Dataset entries
= = = = =
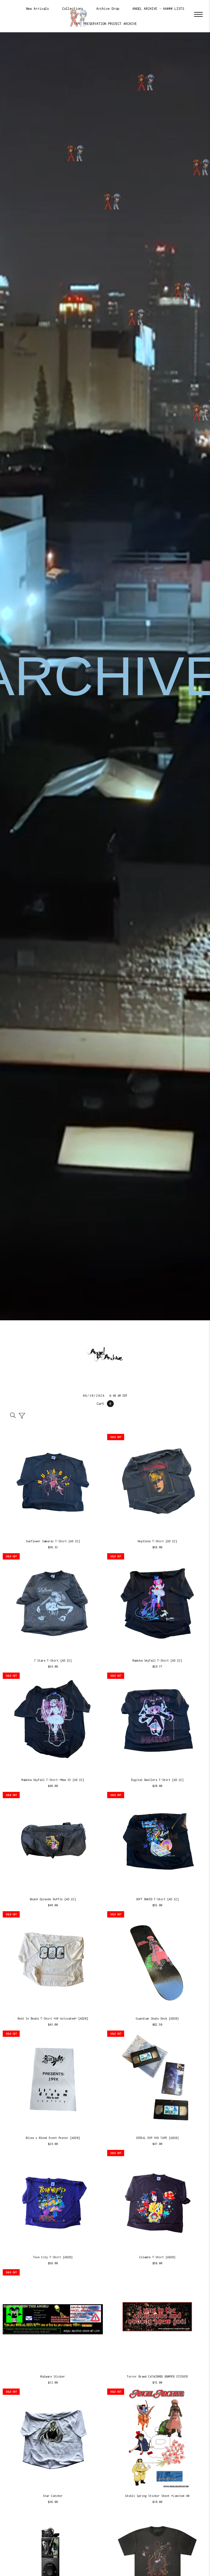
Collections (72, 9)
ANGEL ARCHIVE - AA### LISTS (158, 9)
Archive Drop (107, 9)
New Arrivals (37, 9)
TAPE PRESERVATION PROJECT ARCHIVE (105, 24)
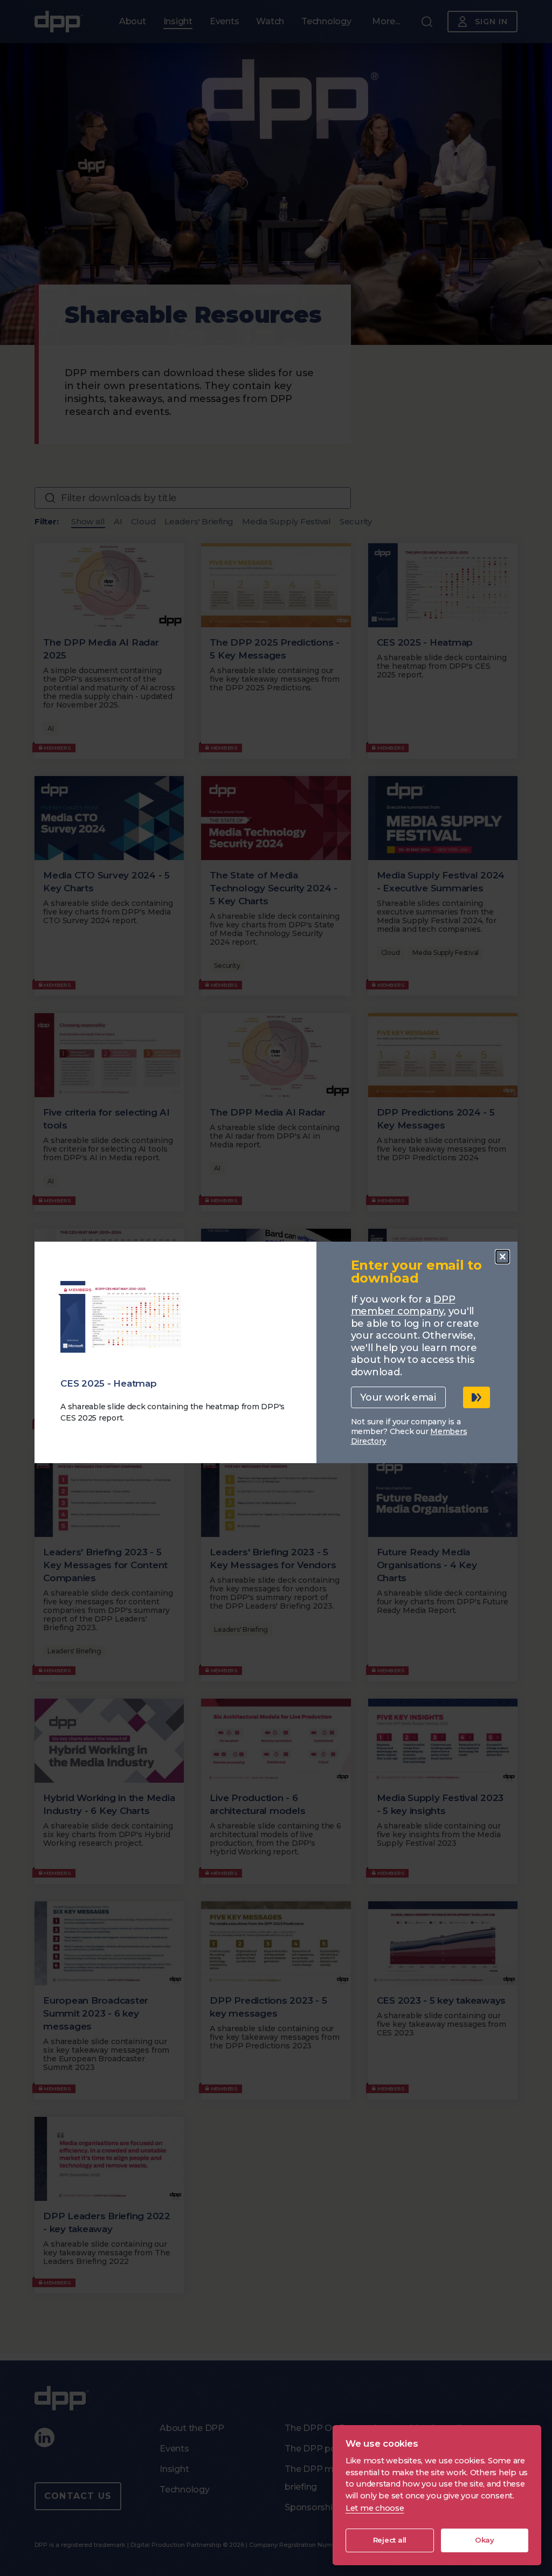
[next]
= = = = =
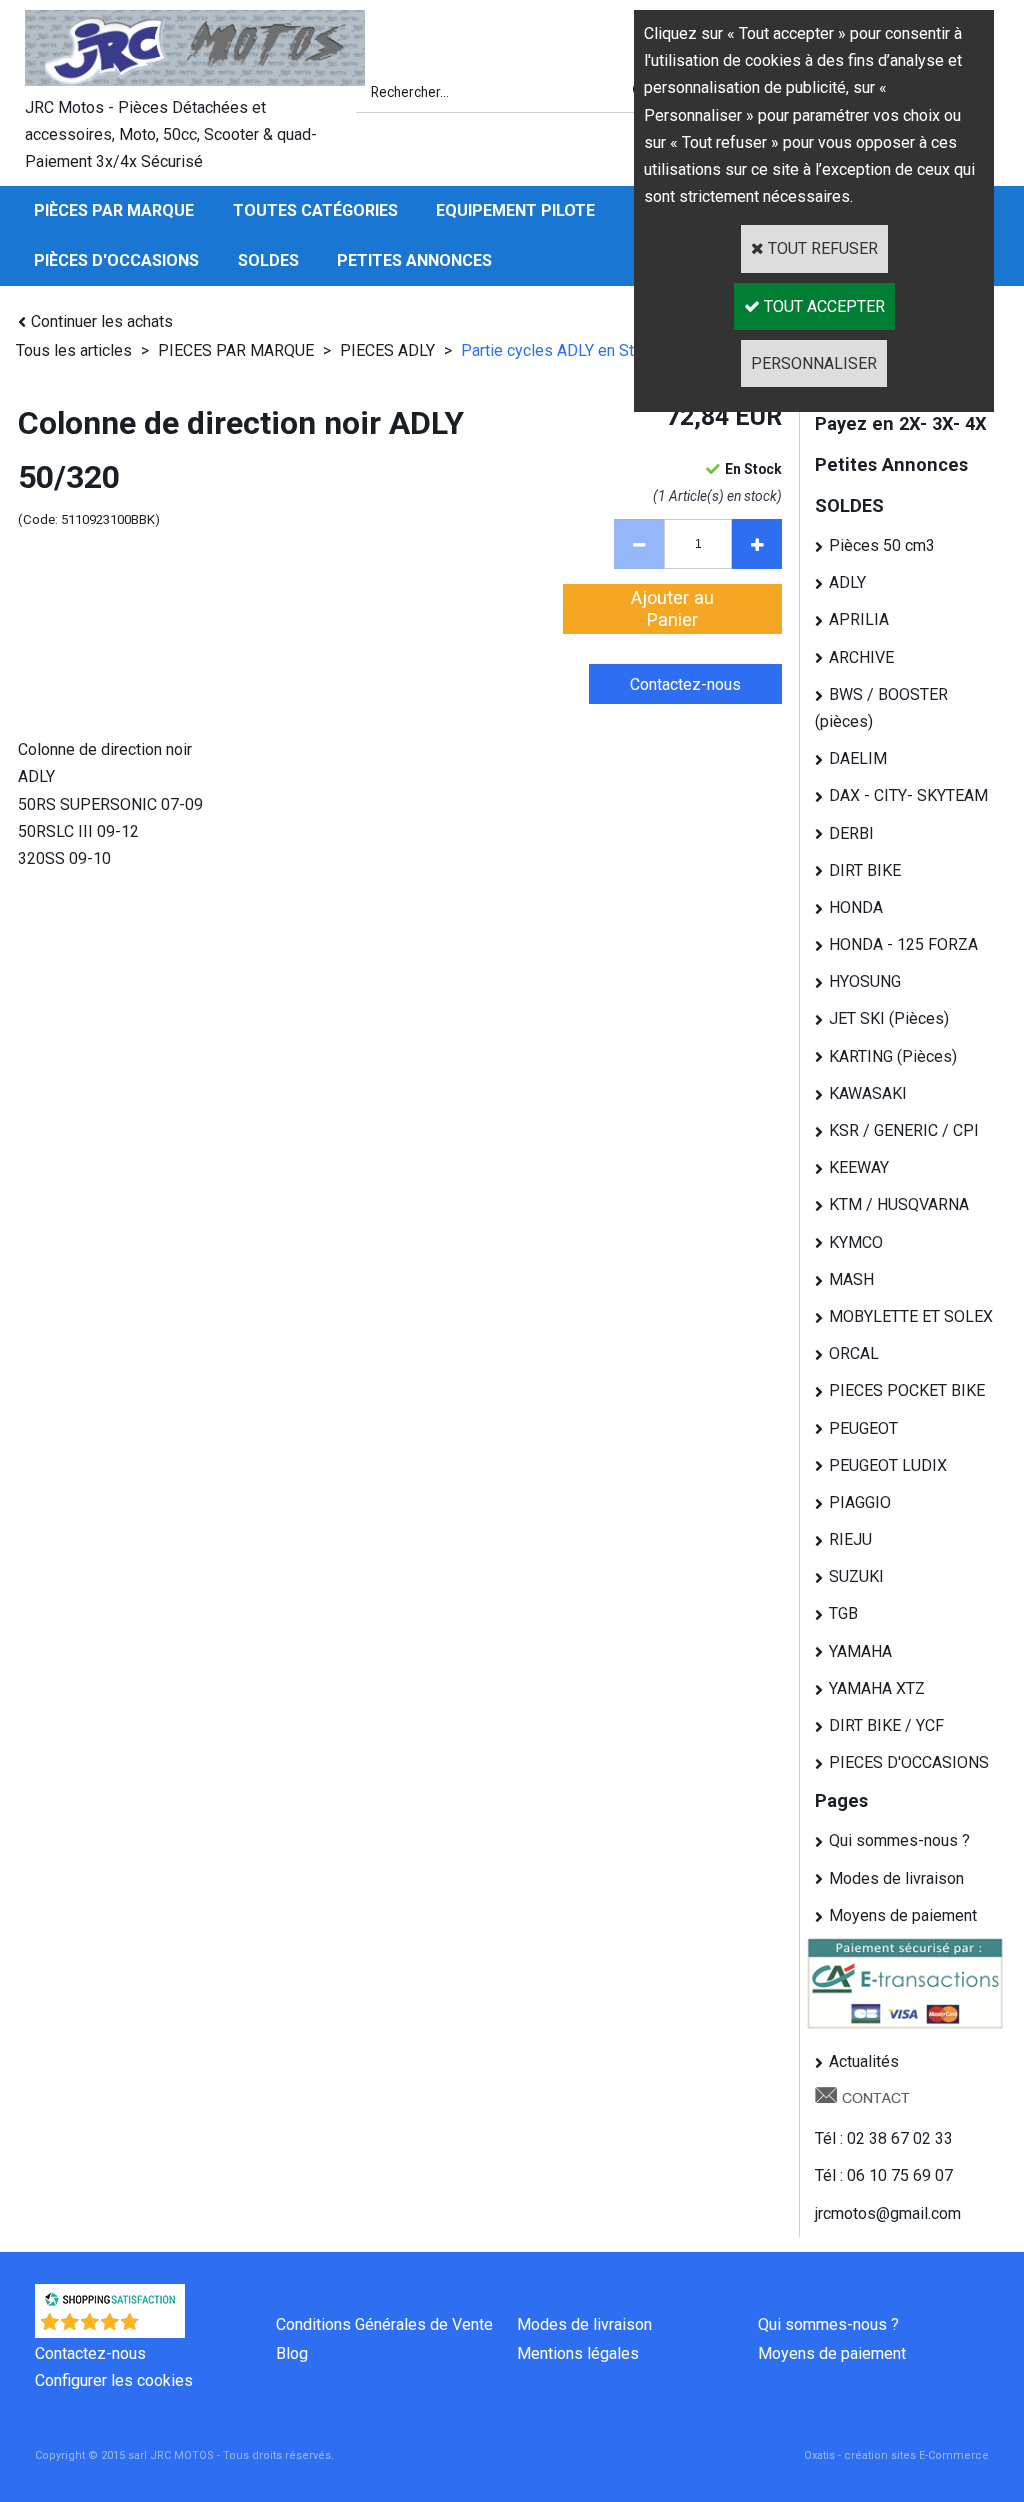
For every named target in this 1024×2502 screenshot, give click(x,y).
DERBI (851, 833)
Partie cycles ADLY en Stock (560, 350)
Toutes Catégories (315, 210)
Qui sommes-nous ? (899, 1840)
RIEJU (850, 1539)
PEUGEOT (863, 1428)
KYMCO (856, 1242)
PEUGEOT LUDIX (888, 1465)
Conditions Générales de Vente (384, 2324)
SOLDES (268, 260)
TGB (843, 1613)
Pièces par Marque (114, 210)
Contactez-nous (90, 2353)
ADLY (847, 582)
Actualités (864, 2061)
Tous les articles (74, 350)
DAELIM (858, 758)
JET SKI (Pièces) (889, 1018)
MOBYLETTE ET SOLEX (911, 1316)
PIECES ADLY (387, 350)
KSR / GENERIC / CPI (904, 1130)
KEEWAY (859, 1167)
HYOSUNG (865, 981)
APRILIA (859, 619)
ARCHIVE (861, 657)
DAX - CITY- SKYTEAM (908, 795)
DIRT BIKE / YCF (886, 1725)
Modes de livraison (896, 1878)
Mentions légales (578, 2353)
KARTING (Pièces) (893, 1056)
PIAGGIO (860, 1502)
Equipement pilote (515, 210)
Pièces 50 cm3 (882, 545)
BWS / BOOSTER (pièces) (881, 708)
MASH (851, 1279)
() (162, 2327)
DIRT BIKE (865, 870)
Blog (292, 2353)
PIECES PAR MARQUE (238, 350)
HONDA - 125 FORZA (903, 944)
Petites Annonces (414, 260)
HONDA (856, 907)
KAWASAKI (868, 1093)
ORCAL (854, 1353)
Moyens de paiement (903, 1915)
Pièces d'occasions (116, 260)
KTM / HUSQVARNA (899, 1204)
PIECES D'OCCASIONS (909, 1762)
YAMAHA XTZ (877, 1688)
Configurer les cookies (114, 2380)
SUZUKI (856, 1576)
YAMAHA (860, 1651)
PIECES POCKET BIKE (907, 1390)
= = = = =
### [WHAT TO DO]
Which lines above run from the one containing "KSR / GENERIC / CPI (904, 1130)" to the one containing "HONDA (856, 907)"? Give them again exactly, both ends included.

### [WRITTEN RESPONSE]
KSR / GENERIC / CPI (904, 1130)
KEEWAY (859, 1167)
HYOSUNG (865, 981)
APRILIA (859, 619)
ARCHIVE (861, 657)
DAX - CITY- SKYTEAM (908, 795)
DIRT BIKE / YCF (886, 1725)
Modes de livraison (896, 1878)
Mentions légales (578, 2353)
KARTING (Pièces) (893, 1056)
PIAGGIO (860, 1502)
Equipement pilote (515, 210)
Pièces 50 cm3 (882, 545)
BWS / BOOSTER (pièces) (881, 708)
MASH (851, 1279)
() (162, 2327)
DIRT BIKE (865, 870)
Blog (292, 2353)
PIECES PAR MARQUE (238, 350)
HONDA - 125 FORZA (903, 944)
Petites Annonces (414, 260)
HONDA (856, 907)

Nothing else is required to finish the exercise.